## WORK TO COMPLETE
Excluding any images, copy all of the lines below precisely as written.

## SUPPLIED MATERIAL

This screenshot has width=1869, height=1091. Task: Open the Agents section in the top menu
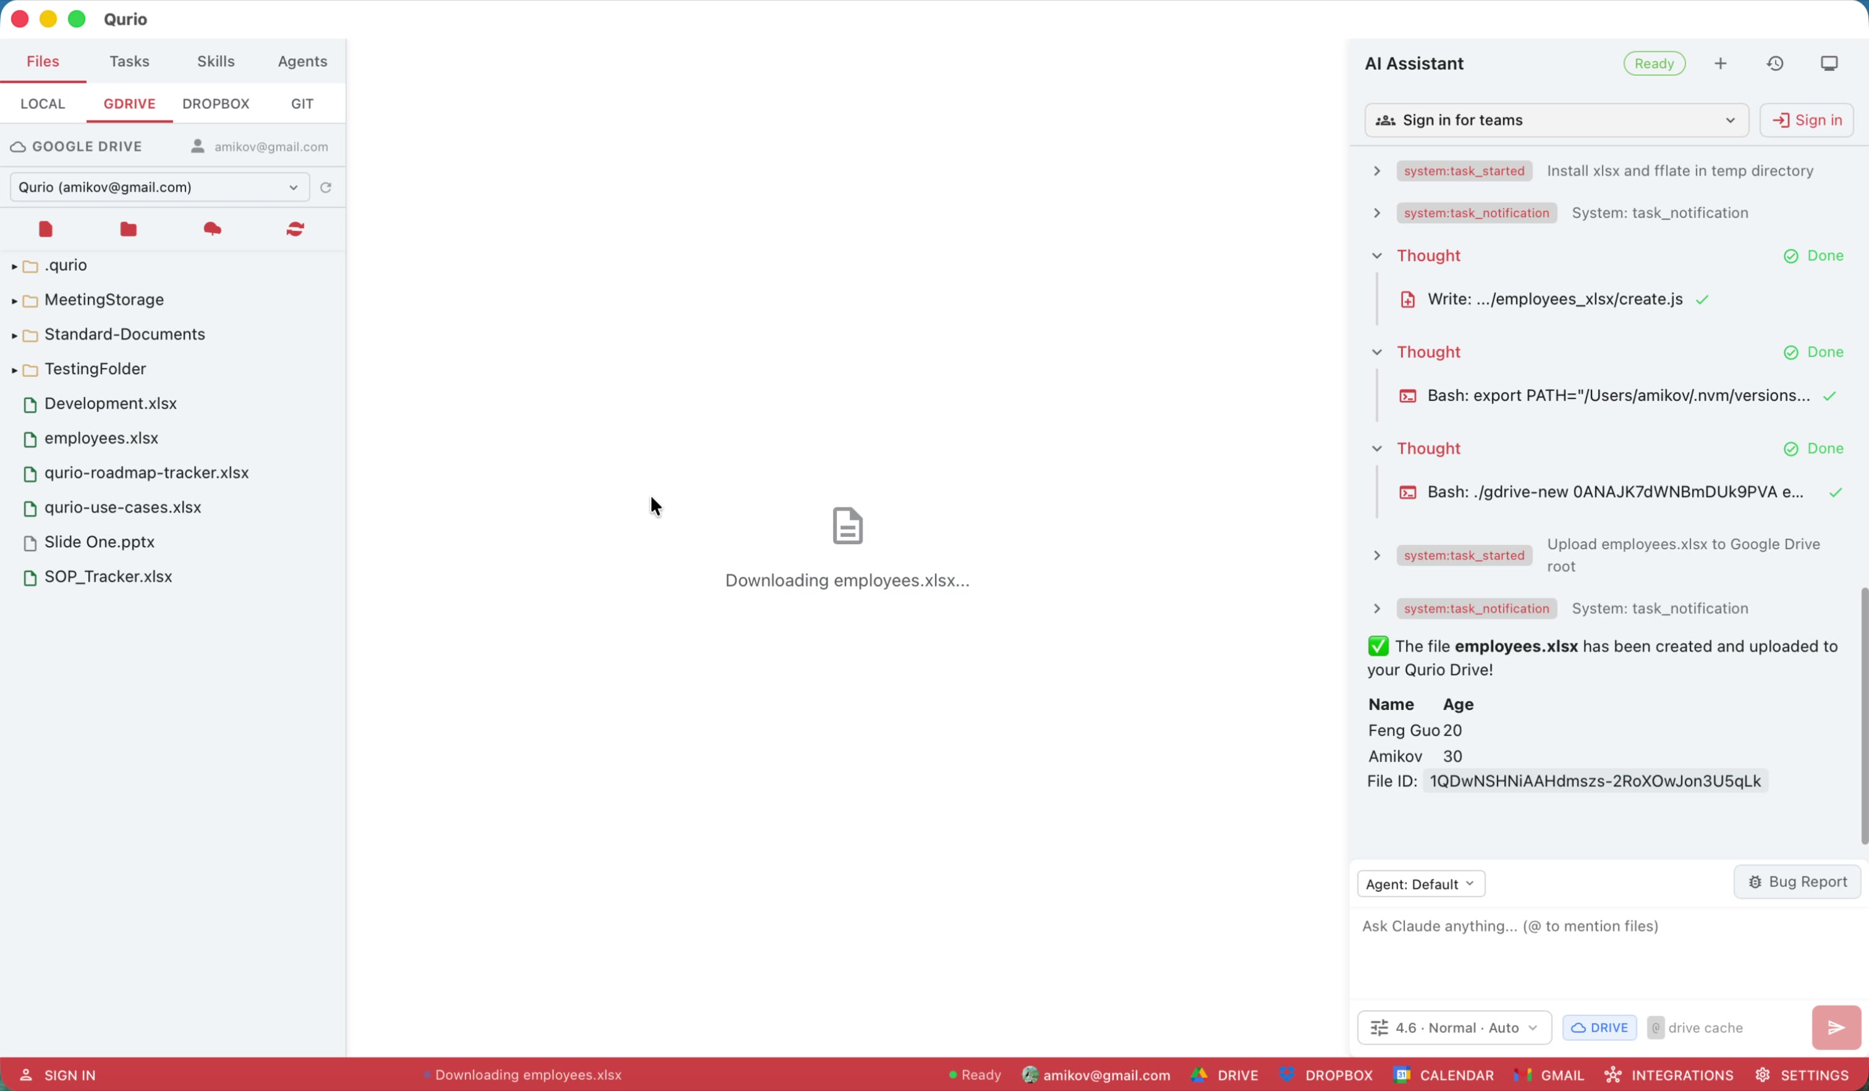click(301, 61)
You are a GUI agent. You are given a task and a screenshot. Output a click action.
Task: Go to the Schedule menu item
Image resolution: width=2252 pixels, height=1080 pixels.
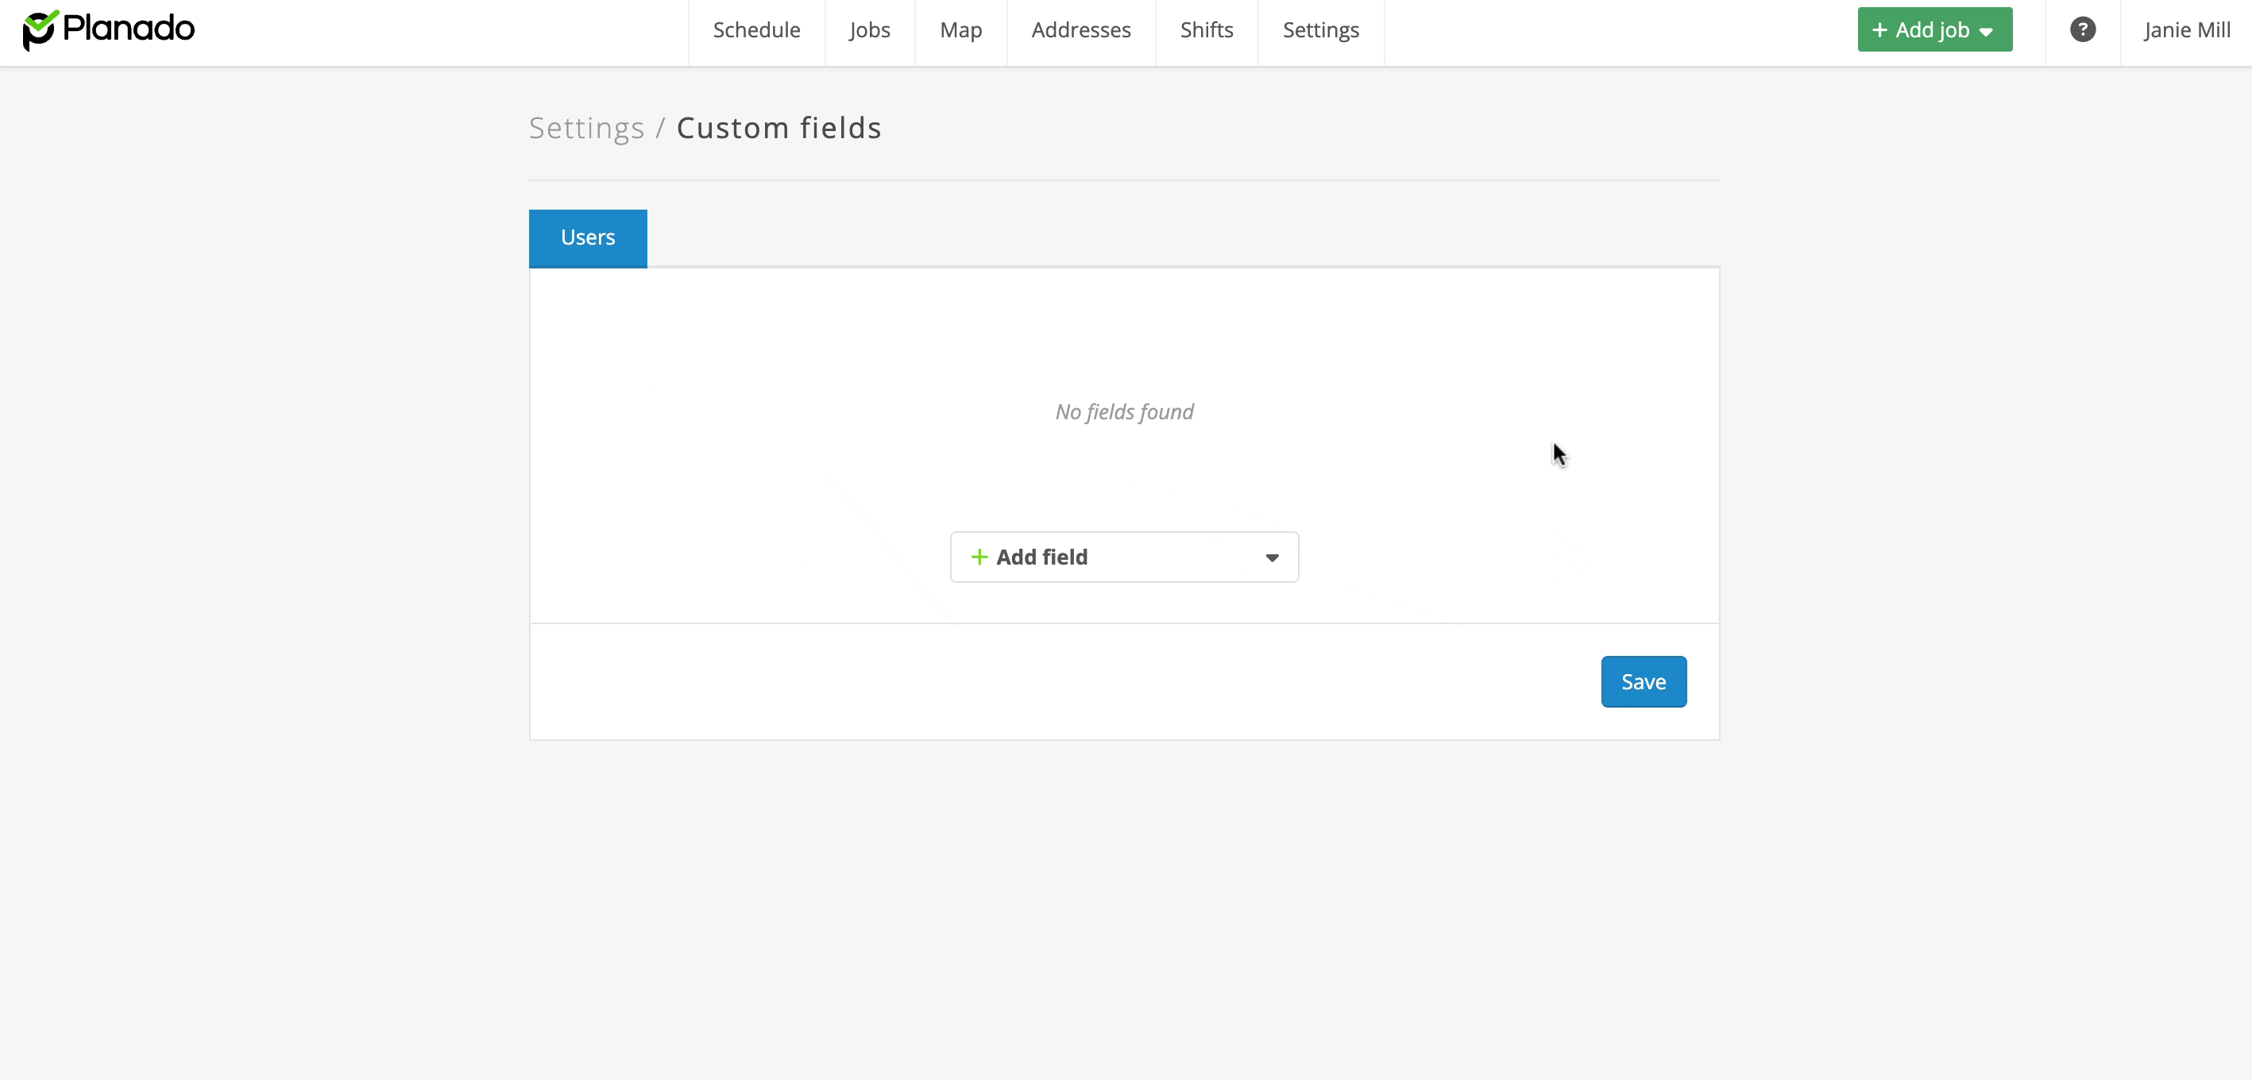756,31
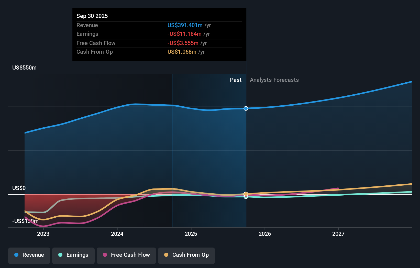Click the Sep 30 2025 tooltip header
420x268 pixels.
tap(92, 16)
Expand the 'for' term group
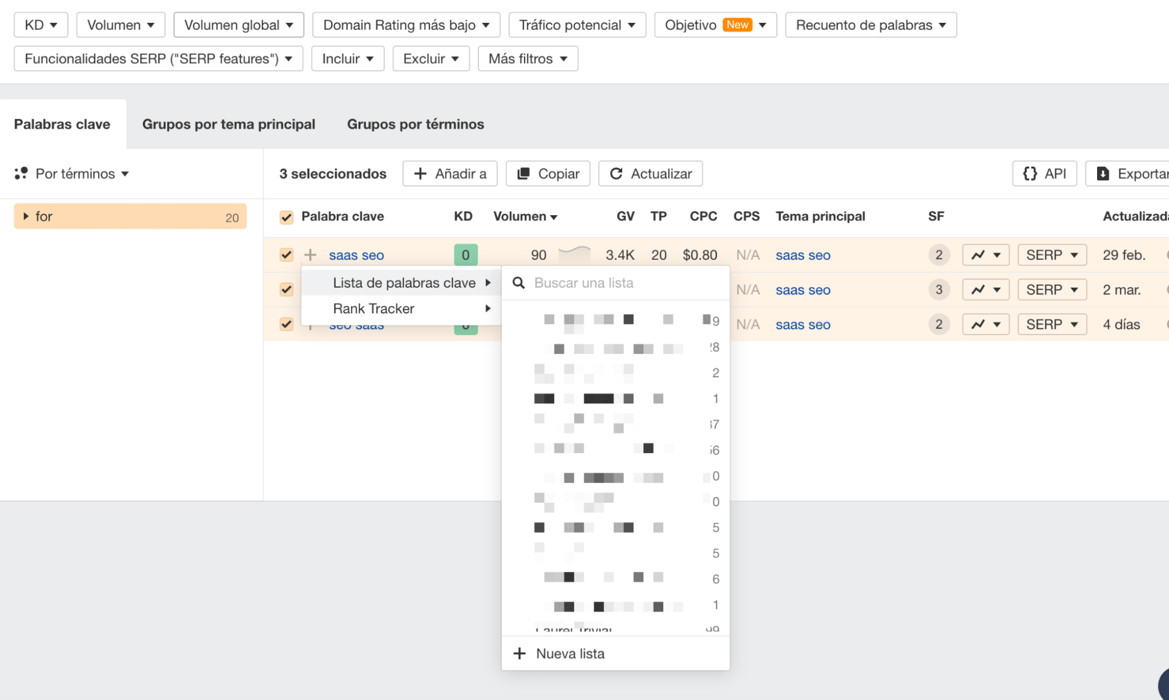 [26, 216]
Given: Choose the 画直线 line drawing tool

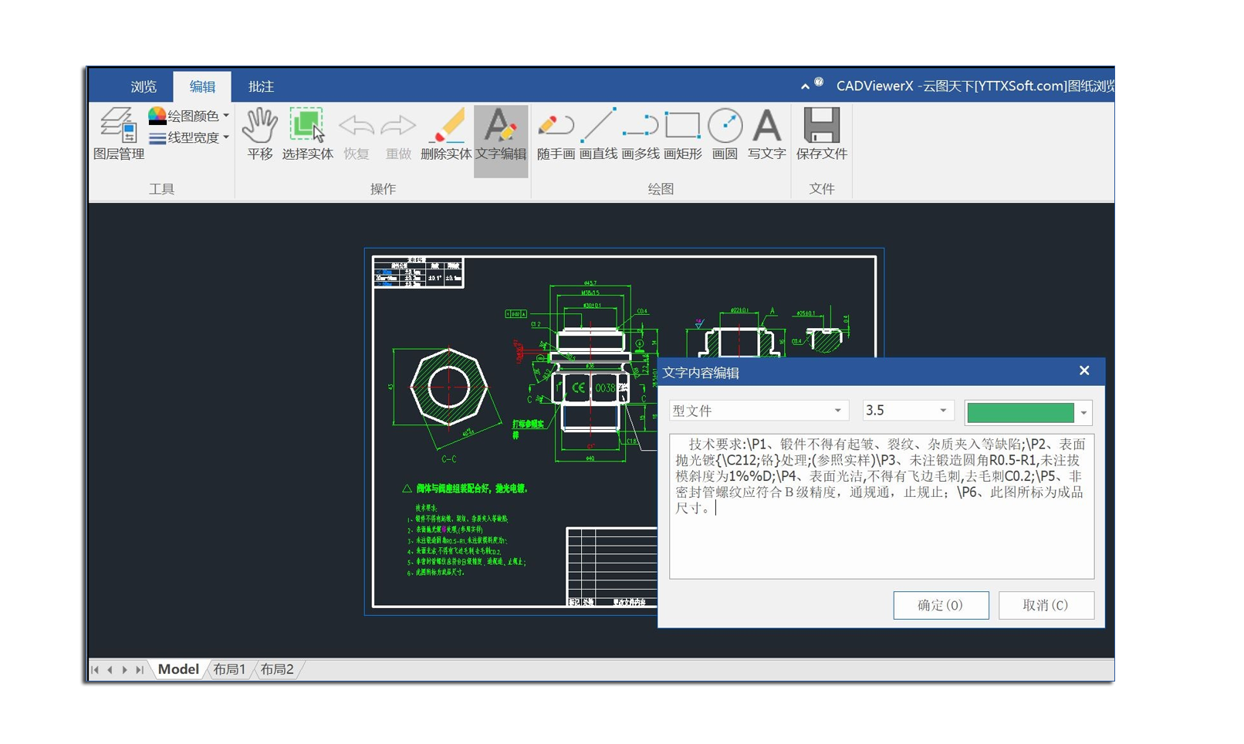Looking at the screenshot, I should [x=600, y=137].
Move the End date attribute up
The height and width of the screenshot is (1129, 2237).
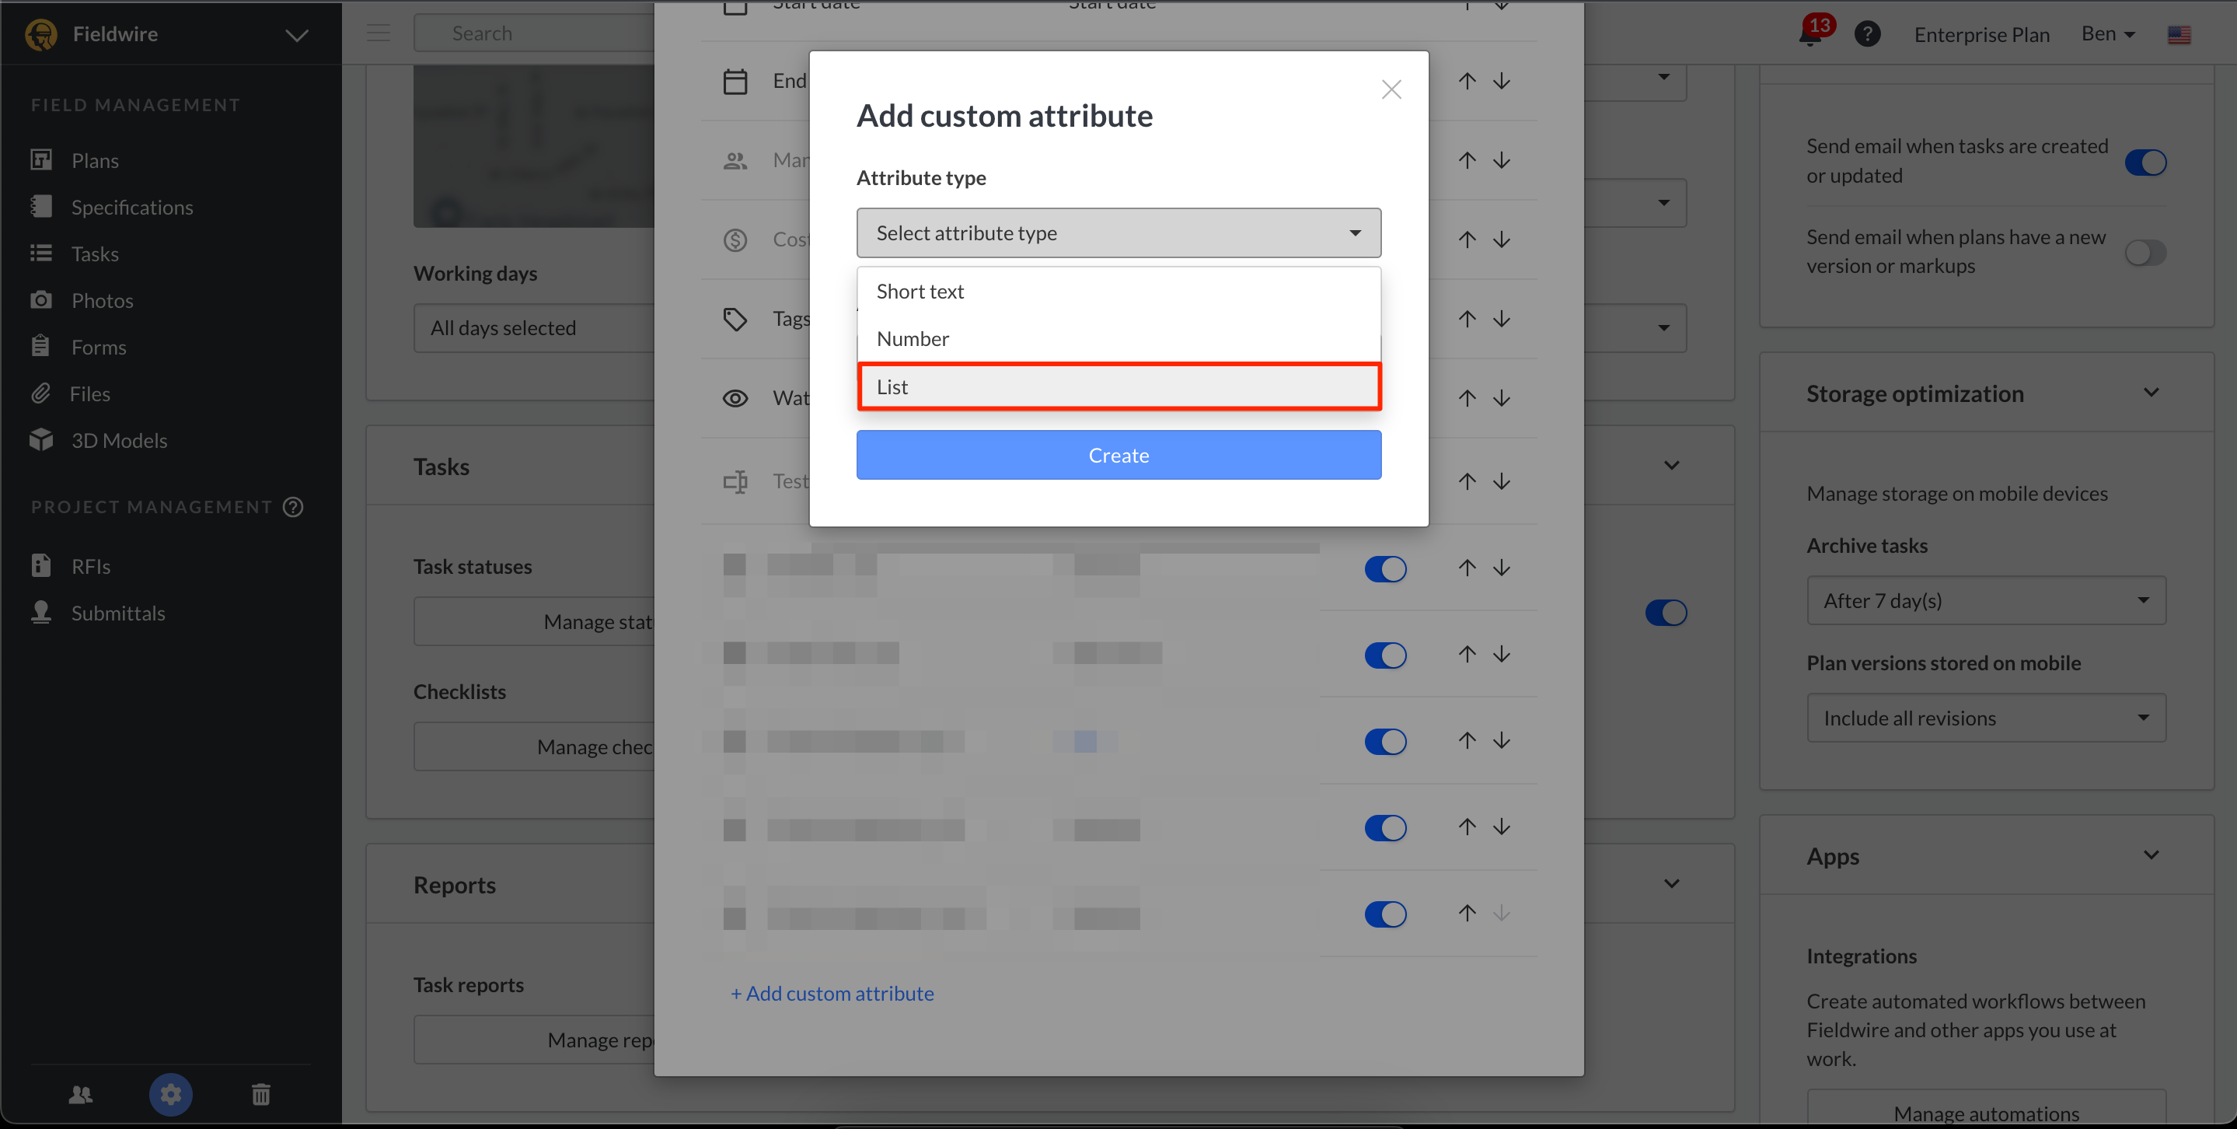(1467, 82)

## THE COMPLETED TASK
This screenshot has width=1869, height=1091. Task: Open the Agents section in the top menu
click(301, 61)
You are a GUI agent. You are given a task and a screenshot. Output a click action.
Task: Go to the Schedule menu item
Image resolution: width=2252 pixels, height=1080 pixels.
756,31
Click the Sep 30 2025 tooltip header
420x268 pixels.
tap(92, 16)
Expand the 'for' term group
 [26, 216]
Given: Choose the 画直线 line drawing tool

Looking at the screenshot, I should [x=600, y=137].
Move the End date attribute up
The height and width of the screenshot is (1129, 2237).
(1467, 82)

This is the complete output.